Provided data:
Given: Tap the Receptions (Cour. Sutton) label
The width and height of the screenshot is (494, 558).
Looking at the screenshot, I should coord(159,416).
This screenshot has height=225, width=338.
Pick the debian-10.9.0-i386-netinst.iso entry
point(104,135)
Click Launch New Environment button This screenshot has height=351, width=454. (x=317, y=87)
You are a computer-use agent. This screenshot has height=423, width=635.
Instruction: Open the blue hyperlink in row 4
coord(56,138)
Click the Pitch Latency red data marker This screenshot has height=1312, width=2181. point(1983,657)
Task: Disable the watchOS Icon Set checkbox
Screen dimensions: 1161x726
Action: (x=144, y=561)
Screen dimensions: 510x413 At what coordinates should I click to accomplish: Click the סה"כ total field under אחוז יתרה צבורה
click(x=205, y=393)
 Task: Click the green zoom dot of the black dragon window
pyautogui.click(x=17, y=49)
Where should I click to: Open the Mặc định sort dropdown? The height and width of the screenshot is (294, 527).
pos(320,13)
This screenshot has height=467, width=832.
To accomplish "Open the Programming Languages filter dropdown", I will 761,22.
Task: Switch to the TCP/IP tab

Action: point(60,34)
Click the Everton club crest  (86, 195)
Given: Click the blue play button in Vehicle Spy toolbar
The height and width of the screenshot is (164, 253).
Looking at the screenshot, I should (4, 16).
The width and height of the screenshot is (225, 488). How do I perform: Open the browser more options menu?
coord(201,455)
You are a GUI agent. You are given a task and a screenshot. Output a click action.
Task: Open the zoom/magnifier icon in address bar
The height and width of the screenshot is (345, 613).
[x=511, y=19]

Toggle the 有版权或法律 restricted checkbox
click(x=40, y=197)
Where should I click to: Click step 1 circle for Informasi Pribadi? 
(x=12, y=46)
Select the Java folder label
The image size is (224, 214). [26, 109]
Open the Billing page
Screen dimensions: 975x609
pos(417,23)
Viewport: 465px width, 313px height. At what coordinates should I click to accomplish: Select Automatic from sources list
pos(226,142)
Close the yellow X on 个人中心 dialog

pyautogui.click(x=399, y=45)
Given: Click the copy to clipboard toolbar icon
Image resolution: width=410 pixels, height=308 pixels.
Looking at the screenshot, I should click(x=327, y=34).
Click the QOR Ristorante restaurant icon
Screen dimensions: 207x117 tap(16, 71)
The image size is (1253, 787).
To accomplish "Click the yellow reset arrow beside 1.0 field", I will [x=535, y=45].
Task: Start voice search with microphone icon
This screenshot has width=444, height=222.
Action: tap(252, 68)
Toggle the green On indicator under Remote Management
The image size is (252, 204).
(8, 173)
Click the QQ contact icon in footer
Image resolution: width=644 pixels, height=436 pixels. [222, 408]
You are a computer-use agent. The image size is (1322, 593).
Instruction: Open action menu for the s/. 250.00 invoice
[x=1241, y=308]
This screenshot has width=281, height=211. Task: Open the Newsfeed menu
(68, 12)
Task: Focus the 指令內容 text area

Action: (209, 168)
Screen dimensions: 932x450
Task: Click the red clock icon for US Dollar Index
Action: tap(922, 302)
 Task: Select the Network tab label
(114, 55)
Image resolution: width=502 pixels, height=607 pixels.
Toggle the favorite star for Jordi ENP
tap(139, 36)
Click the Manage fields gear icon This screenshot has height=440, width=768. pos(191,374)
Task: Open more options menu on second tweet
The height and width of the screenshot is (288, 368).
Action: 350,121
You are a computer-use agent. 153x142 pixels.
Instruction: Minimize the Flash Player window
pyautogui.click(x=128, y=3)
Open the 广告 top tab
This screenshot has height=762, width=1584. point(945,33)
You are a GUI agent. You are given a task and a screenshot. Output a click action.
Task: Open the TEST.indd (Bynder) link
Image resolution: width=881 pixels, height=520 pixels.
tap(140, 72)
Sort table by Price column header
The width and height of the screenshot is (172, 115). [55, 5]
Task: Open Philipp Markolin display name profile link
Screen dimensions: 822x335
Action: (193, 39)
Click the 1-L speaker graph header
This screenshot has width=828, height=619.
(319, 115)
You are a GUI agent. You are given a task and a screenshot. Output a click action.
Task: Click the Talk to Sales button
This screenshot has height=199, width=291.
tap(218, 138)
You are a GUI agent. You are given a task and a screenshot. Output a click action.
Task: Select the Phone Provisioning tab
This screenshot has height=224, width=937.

Your instructions: Reproduce all of the material above line for line, with no changes.

Written response:
Given: Tap the Receptions (Cour. Sutton) label
The width and height of the screenshot is (494, 558).
Looking at the screenshot, I should coord(159,416).
This screenshot has height=225, width=338.
Pick the debian-10.9.0-i386-netinst.iso entry
point(104,135)
Click Launch New Environment button This screenshot has height=351, width=454. (x=317, y=87)
You are a computer-use agent. This screenshot has height=423, width=635.
Instruction: Open the blue hyperlink in row 4
coord(56,138)
Click the Pitch Latency red data marker This screenshot has height=1312, width=2181. point(1983,657)
Task: Disable the watchOS Icon Set checkbox
Screen dimensions: 1161x726
Action: (x=144, y=561)
Screen dimensions: 510x413 At what coordinates should I click to accomplish: Click the סה"כ total field under אחוז יתרה צבורה
click(x=205, y=393)
 Task: Click the green zoom dot of the black dragon window
pyautogui.click(x=17, y=49)
Where should I click to: Open the Mặc định sort dropdown? The height and width of the screenshot is (294, 527).
pos(320,13)
This screenshot has height=467, width=832.
To accomplish "Open the Programming Languages filter dropdown", I will 761,22.
Task: Switch to the TCP/IP tab

Action: point(60,34)
Click the Everton club crest  (86, 195)
Given: Click the blue play button in Vehicle Spy toolbar
The height and width of the screenshot is (164, 253).
Looking at the screenshot, I should (4, 16).
The width and height of the screenshot is (225, 488). How do I perform: Open the browser more options menu?
coord(201,455)
You are a GUI agent. You are given a task and a screenshot. Output a click action.
Task: Open the zoom/magnifier icon in address bar
The height and width of the screenshot is (345, 613).
[x=511, y=19]

Toggle the 有版权或法律 restricted checkbox
click(x=40, y=197)
Where should I click to: Click step 1 circle for Informasi Pribadi? 
(x=12, y=46)
Select the Java folder label
The image size is (224, 214). [26, 109]
Open the Billing page
Screen dimensions: 975x609
pos(417,23)
Viewport: 465px width, 313px height. At what coordinates should I click to accomplish: Select Automatic from sources list
pos(226,142)
Close the yellow X on 个人中心 dialog

pyautogui.click(x=399, y=45)
Given: Click the copy to clipboard toolbar icon
Image resolution: width=410 pixels, height=308 pixels.
Looking at the screenshot, I should click(x=327, y=34).
Click the QOR Ristorante restaurant icon
Screen dimensions: 207x117 tap(16, 71)
The image size is (1253, 787).
To accomplish "Click the yellow reset arrow beside 1.0 field", I will [x=535, y=45].
Task: Start voice search with microphone icon
This screenshot has width=444, height=222.
Action: tap(252, 68)
Toggle the green On indicator under Remote Management
The image size is (252, 204).
(8, 173)
Click the QQ contact icon in footer
Image resolution: width=644 pixels, height=436 pixels. [222, 408]
You are a computer-use agent. The image size is (1322, 593).
Instruction: Open action menu for the s/. 250.00 invoice
[x=1241, y=308]
This screenshot has width=281, height=211. Task: Open the Newsfeed menu
(68, 12)
Task: Focus the 指令內容 text area

Action: (209, 168)
Screen dimensions: 932x450
Task: Click the red clock icon for US Dollar Index
Action: tap(922, 302)
 Task: Select the Network tab label
(114, 55)
Image resolution: width=502 pixels, height=607 pixels.
Toggle the favorite star for Jordi ENP
tap(139, 36)
Click the Manage fields gear icon This screenshot has height=440, width=768. pos(191,374)
Task: Open more options menu on second tweet
The height and width of the screenshot is (288, 368).
Action: 350,121
You are a computer-use agent. 153x142 pixels.
Instruction: Minimize the Flash Player window
pyautogui.click(x=128, y=3)
Open the 广告 top tab
This screenshot has height=762, width=1584. point(945,33)
You are a GUI agent. You are given a task and a screenshot. Output a click action.
Task: Open the TEST.indd (Bynder) link
Image resolution: width=881 pixels, height=520 pixels.
tap(140, 72)
Sort table by Price column header
The width and height of the screenshot is (172, 115). [55, 5]
Task: Open Philipp Markolin display name profile link
Screen dimensions: 822x335
Action: (193, 39)
Click the 1-L speaker graph header
This screenshot has width=828, height=619.
(319, 115)
You are a GUI agent. You are given a task and a screenshot. Output a click action.
Task: Click the Talk to Sales button
This screenshot has height=199, width=291.
tap(218, 138)
You are a GUI agent. You are given a task and a screenshot. Output a click action.
Task: Select the Phone Provisioning tab
This screenshot has height=224, width=937.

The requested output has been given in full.